Tuesday, June 2, 2009


A year ago, the big oil companies were bringing in record profits and the public was outraged.  This summer, will we be looking at antitrust cases against companies that fare a little too well during a recession?

Intel was recently ordered to pay 1.45 billion dollars in Europe for giving discounts to repeat customers. Discounts to certain customers violates antitrust laws (albeit European Union ones)?

This article, from the Wall Street Journal, talks about wanting to go after companies that pick up market share during the financial crisis.

It's possible that Walmart could get slapped with a suit because they cater heavily to the middle-to-low income households and prevent specialty stores from succeeding. Apparently upper middle-to-low upper class are now shopping at Walmart and are hurting the small deli shops and local businesses that cater to the upper class.However, aren't antitrust laws set up to make sure people receive a "fair" price?

Heck, maybe Ford will get in trouble for outpreforming General Motors. Even though GM could avoid that by selling vehicles at a loss and using government funds to prop it up...

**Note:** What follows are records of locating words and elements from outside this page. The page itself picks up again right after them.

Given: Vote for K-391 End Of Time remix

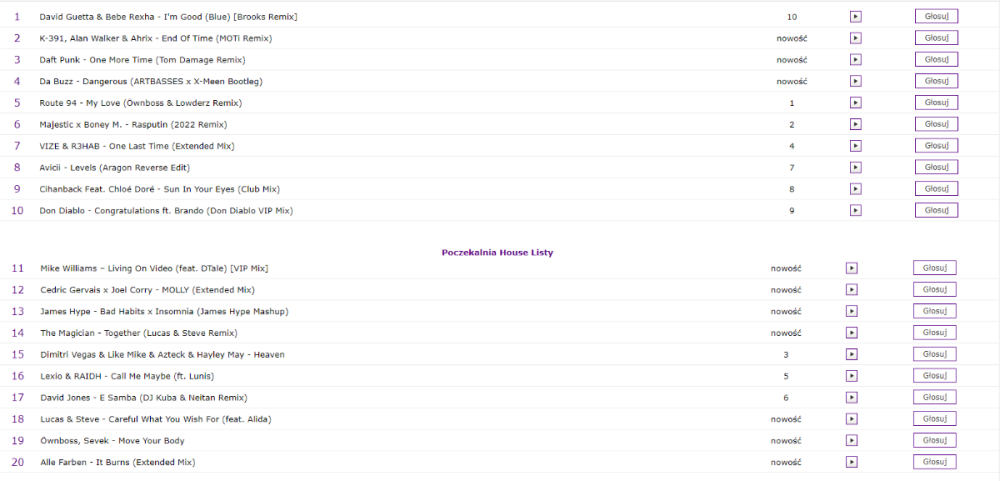Looking at the screenshot, I should click(936, 38).
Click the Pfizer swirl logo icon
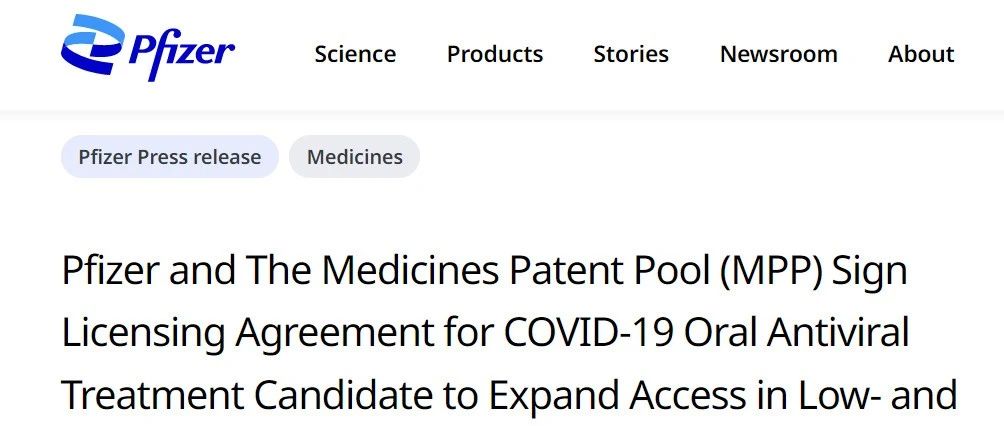Screen dimensions: 1004x426 coord(92,45)
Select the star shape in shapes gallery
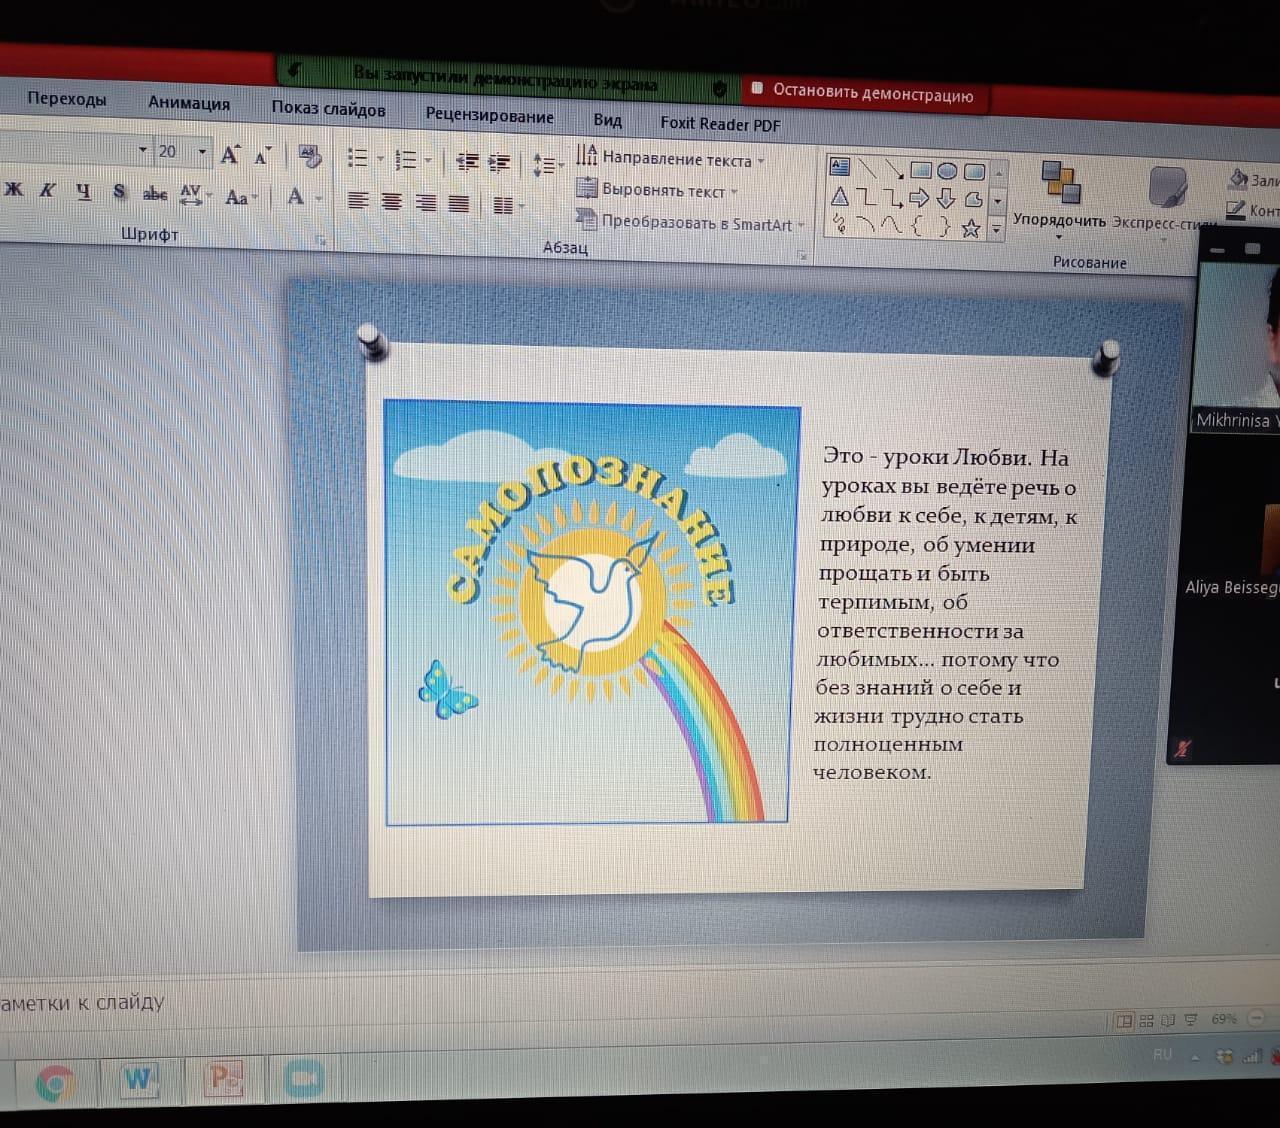Viewport: 1280px width, 1128px height. [x=970, y=229]
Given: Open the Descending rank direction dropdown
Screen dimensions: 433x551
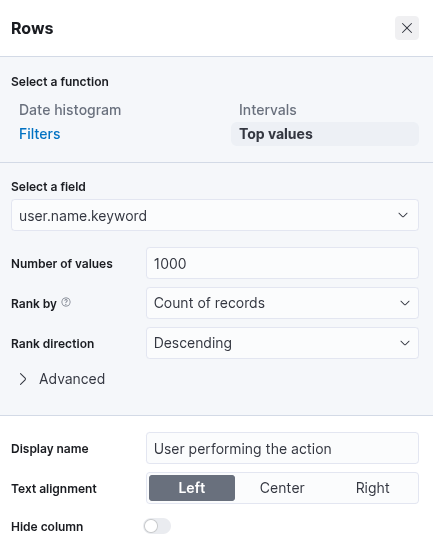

The author makes a good presumption that nothing will come out of this exept for an increase in litigation costs, but like the Obama White House says, "Never let a crisis go to waste."

EDIT: Apparently part of the Intel/EU case was that Intel was giving the discount to customers that did not buy chips from rival AMD. I still don't see a problem with this.
Cox Communicaitons gives me a discount for using all three of their services (phone/internet/cable).